Municipal activities that have the greatest potential to be affected are: policy making and planning decisions; bylaws and regulations governing permitted activities; technical standards, such as property development, construction, advertising, zoning and environmental quality; activities relating to finance; public procurement contracts, including public private partnerships (PPPs); utilities; and resource management rules and decisions.


Investors from TPPA countries will have the power to challenge local government decisions that damage their commercial interests, including disputed procurement or PPP contracts, planning and consent processes, or blocking price increases for utilities like water or sanitation.
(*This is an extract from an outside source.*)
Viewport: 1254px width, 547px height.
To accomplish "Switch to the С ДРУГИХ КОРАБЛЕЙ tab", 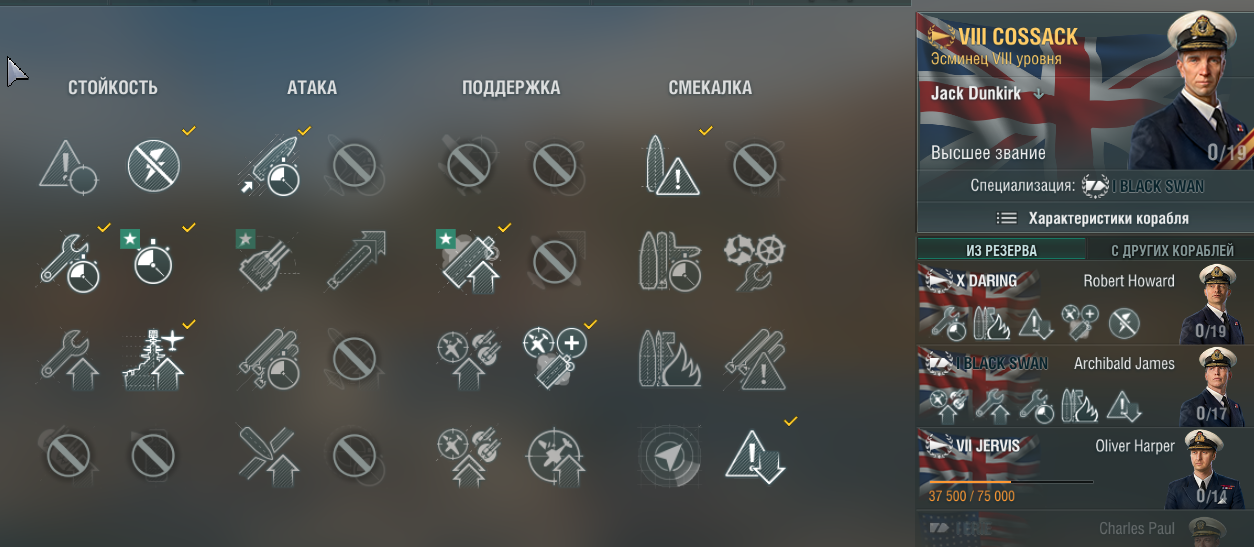I will coord(1171,250).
Special rights for foreign investors can be enforced through the controversial ISDS process. Even where the local government believes it is legally correct the uncertainty and costs of defending a dispute can sap a government’s resolve – known as the ‘chilling effect’.

An investor from a TPPA country can also enforce an investment contract through ISDS, eventhey are not claiming a breach of the TPPA’s investment chapter.

The text has not addressed the main objections that ISDS lacks the characteristics of a credible and independent legal process and can effectively bypass domestic courts.


The recent Bilcon v Canada dispute shows the risks of ISDS where a local authority rejects a resource application from a foreign investor because of community concerns. The dissenting arbitrator called the decision a ‘significant intrusion’ into domestic jurisdiction and a ‘remarkable step backwards’ in environmental protection.


Defending disputes is very costly. In recent Canadian disputes the government has proposed to recover the costs and any compensation from the provincial authority.


The contracting out of services, greater use of PPPs, including for water, and asset sales will intensify the exposure of local government to the TPPA and heighten the risks of investor-state disputes over disputed contracts.

.Regulations, bylaws, administrative decisions, etc that give preferences to local firms, limit the quantity of services or suppliers, or impose special restrictions or performance requirements on foreign firms, cannot be tightened unless the New Zealand government has expressly reserved the right to do so. 

.Administration of local government measures affecting services from a TPPA supplier can be challenged as not being reasonable, objective or impartial. 
The TPPA erodes the flexibility that local authorities need to promote economic development in their communities, and is not a sound basis for a progressive and sustainable 21st century economy that addresses climate change, social inequalities, environmental degradation and other challenges.